I have two nextflow scripts that work independently, how do I combine them into one such that output files from process TRIM can be used as input files for process BWA. The process BWA must not start until paired trimmed files have been created.
Both scripts use paired files (for each mate of paired end sequencing), so not sure how to use Channel.fromFilePairs for chaining the two scripts into one.
nextflow script 1 this script trims reads and stores the output in trimmed/
#!/usr/bin/env nextflow
nextflow.enable.dsl=2
process TRIM {
debug true
publishDir 'trimmed/', mode: 'copy', overwrite: false, pattern: "*"
input:
tuple val(sampleId), file(reads)
output:
path "*"
script:
"""
trim_galore --paired -q 30 --length 30 --fastqc --phred33 $reads
"""
}
workflow {
Channel.fromFilePairs("$baseDir/subset_fq/*_{1,2}.fq.gz", checkIfExists:true) \
| TRIM
}
nextflow script 2 this script uses trimmed reads from trimmed/ and outputs sam files in bwa_aligned/
#!/usr/bin/env nextflow
nextflow.enable.dsl=2
process BWA {
debug true
publishDir 'bwa_aligned/', mode: 'copy', overwrite: false, pattern: "*"
input:
tuple val(sampleId), file(reads)
output:
path "*"
script:
"""
bwa mem /exports/eddie/scratch/pdewari/hamour/genome/fEpiCoi_cnag1_curated_primary.no_mt.fa $reads -t 2 > ${sampleId}.sam
"""
}
workflow {
Channel.fromFilePairs("$baseDir/trimmed/*_{1,2}_val_{1,2}.fq.gz", checkIfExists:true) | BWA
}
The nextflow documentation shows lots of good examples and is very thorough, and I highly recommend checking that out whenever you get stuck and for best practices.
The workflow invocation is how you can send files from one process to another in DSL2 nextflow.
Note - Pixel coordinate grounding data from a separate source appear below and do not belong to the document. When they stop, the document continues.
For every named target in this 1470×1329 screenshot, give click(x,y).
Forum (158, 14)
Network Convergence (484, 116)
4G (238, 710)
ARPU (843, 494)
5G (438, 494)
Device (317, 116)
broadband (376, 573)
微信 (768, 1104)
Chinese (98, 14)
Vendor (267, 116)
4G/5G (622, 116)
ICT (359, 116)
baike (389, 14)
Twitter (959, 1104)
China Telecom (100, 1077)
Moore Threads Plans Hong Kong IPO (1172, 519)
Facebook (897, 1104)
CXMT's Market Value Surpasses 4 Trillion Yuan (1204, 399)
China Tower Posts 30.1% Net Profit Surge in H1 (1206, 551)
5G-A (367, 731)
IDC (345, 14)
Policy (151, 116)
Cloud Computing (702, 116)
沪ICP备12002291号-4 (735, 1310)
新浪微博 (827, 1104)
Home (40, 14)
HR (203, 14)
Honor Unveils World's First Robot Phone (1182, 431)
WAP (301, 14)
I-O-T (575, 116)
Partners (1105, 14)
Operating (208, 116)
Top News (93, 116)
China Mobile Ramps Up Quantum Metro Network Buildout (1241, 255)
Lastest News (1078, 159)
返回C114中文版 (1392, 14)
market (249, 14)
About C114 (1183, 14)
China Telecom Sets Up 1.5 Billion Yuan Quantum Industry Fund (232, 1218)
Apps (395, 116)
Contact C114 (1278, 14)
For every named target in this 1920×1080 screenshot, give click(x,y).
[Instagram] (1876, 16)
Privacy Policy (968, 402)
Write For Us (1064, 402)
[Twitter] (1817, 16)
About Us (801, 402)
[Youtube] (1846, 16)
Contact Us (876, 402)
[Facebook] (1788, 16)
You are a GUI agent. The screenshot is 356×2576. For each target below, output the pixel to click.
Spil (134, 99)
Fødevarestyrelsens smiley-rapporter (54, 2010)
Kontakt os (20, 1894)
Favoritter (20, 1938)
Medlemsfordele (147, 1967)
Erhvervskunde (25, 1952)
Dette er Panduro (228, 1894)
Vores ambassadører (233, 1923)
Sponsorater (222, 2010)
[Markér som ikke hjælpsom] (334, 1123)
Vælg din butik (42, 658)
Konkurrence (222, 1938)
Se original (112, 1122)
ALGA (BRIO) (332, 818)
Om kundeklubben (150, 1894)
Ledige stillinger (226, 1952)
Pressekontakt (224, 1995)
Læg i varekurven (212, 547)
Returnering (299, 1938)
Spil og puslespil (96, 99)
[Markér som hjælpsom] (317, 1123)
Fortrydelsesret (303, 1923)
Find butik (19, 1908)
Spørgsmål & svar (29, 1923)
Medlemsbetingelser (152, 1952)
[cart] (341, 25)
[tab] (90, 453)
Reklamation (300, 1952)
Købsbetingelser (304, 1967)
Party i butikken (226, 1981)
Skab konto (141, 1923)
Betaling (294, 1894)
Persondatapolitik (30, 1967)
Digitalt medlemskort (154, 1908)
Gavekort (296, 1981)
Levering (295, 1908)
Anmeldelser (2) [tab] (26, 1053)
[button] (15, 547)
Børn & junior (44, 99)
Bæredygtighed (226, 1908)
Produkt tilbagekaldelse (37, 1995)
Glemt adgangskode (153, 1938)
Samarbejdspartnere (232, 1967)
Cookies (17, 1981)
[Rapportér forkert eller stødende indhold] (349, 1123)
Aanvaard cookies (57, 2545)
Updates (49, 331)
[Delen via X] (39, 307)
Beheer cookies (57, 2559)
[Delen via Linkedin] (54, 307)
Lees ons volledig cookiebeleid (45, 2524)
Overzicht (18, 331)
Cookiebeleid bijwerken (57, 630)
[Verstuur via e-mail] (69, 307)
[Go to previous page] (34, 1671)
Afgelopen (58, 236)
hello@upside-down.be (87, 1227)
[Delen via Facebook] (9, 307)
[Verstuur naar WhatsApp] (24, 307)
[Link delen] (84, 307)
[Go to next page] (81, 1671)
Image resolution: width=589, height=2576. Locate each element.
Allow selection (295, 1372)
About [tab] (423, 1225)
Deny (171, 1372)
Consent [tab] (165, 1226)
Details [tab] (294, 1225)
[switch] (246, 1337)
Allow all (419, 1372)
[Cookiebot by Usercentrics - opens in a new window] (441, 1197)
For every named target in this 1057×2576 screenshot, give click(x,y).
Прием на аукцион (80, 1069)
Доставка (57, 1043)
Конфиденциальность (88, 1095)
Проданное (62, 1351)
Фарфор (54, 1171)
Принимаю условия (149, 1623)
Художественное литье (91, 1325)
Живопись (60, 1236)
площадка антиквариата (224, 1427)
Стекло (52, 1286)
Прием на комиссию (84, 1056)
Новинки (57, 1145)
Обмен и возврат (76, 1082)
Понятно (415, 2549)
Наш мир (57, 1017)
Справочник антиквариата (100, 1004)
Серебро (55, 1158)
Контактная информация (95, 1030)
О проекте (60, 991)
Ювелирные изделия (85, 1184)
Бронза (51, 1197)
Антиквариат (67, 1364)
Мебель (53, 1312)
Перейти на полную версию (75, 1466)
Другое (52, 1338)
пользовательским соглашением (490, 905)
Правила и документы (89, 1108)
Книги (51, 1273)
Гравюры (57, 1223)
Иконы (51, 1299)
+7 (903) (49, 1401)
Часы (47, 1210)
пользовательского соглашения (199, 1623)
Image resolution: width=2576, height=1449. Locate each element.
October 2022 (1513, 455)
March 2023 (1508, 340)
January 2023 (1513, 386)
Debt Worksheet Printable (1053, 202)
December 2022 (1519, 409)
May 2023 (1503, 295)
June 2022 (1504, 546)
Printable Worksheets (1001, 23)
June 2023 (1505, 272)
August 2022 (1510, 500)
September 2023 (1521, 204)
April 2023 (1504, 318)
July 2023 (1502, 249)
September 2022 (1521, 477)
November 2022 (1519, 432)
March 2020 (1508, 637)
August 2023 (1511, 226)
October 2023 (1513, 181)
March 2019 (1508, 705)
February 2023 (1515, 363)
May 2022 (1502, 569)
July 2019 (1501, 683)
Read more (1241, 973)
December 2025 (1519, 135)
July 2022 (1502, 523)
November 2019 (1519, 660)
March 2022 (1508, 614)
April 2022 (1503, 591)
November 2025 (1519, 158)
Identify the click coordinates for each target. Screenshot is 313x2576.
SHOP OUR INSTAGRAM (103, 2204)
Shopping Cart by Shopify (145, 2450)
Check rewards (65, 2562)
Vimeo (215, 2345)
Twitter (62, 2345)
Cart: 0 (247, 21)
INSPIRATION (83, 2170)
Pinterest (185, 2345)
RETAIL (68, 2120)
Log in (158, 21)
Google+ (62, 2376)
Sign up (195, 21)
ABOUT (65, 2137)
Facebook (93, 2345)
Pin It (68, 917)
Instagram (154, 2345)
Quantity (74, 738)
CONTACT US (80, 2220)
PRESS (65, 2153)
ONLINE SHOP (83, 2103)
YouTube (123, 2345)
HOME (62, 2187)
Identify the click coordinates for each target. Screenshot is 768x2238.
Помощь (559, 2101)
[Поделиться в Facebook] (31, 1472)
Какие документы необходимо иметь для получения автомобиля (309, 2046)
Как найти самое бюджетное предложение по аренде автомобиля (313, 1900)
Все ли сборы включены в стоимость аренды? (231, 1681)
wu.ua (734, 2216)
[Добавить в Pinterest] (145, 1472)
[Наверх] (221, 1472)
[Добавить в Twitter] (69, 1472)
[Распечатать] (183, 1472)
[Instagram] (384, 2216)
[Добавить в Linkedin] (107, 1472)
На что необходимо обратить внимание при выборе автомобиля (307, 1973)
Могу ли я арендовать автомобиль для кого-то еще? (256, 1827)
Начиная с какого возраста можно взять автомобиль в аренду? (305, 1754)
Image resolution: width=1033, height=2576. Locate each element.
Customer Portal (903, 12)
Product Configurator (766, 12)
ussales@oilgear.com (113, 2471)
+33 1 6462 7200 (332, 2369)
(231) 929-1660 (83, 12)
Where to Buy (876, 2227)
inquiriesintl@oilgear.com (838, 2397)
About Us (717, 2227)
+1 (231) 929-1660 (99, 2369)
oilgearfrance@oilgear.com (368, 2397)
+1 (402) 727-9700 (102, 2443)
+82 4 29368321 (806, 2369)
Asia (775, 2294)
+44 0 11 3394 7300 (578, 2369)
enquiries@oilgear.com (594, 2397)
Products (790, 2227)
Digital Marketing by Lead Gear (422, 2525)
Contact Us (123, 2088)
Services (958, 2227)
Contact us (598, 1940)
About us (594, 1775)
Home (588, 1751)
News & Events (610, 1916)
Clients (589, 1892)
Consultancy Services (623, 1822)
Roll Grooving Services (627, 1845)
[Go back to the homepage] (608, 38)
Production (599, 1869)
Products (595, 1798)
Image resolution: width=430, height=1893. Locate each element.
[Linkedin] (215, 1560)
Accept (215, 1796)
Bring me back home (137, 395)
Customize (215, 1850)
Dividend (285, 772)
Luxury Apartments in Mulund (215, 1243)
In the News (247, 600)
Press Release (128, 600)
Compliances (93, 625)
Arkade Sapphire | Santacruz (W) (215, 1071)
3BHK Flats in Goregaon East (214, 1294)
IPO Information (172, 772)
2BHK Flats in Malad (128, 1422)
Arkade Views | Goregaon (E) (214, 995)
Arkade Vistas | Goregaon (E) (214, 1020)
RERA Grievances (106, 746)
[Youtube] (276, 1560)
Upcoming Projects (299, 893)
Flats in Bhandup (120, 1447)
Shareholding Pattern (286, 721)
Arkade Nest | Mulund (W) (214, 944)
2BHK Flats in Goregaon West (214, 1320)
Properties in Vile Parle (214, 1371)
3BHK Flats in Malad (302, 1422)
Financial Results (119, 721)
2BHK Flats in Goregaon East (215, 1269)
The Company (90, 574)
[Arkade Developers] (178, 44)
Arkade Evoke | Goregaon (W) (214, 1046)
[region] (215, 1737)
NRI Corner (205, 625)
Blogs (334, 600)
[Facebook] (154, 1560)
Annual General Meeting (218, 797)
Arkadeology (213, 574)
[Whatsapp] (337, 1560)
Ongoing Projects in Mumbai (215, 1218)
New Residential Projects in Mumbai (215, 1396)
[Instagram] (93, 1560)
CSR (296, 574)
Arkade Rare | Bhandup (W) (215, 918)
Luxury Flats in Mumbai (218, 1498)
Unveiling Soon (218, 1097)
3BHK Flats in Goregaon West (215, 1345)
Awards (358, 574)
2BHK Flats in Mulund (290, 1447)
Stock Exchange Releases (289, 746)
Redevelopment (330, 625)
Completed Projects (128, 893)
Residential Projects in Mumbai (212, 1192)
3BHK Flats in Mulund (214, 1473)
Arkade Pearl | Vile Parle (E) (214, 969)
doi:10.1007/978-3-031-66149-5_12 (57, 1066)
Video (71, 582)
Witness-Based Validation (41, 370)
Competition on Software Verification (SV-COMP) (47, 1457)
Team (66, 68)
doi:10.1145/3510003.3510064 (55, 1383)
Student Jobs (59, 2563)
But you need to remove the workflow invocations from script 1 and 2, and then create a workflow script (you can also put everything into one script, but I find it's easier to modify and add if its modular).
Script 1 becomes this:
#!/usr/bin/env nextflow
process TRIM {
debug true
tag "$sampleId"
publishDir 'trimmed/', mode: 'copy', overwrite: false
input:
tuple val(sampleId), path(reads)
output:
tuple val(sampleId), path(*_val_1.fq.gz), path(*_val_2.fq.gz), emit: trimmed_seqs
// you can add an output channel for fastqc here, as it doesn't need to be in the same channel as the reads.
script:
"""
trim_galore --paired -q 30 --length 30 --fastqc --phred33 $reads
"""
}
I've made some changes following the documentation and to make it easier to follow. Firstly, the file
qualifier is deprecated and path
is preferred. I've also added the tag
so you can see which process is running on each sample. And finally, the output is a tuple, that mimics the input structure. Also, using *
wildcard is dangerous as you're creating an output channel with each and every file in the working directory, not just the ones you want.
Script 2 becomes:
#!/usr/bin/env nextflow
process BWA {
tag "$sampleId"
debug true
publishDir 'bwa_aligned/', mode: 'copy', overwrite: false, pattern: "*"
input:
// your original input declaration didn't match the cardinality of your TRIM process output.
tuple val(sampleId), path(r1), path(r2)
output:
path "*" // I would update this to be less promiscuous
script:
"""
bwa mem /exports/eddie/scratch/pdewari/hamour/genome/fEpiCoi_cnag1_curated_primary.no_mt.fa $reads -t 2 > ${sampleId}.sam
"""
}
It's also not best practice to give nextflow absolute paths. The fEpiCoi_cnag1_curated_primary.no_mt.fa
file should be staged in each processing environment as a value channel.
And then finally, the workflow script.
#!/usr/bin/env nextflow
nextflow.enable.dsl=2
// These paths are relative to the workflow .nf file
include { TRIM } from './modules/trim.nf'
include { BWA } from './modules/bwa.nf'
Channel
.fromFilePairs("$baseDir/subset_fq/*_{1,2}.fq.gz", checkIfExists:true)
.set{ paired_reads }
workflow Mapping {
main:
TRIM(paired_reads)
BWA(TRIM.out.trimmed_seqs)
}
NB. None of these scripts have been tested.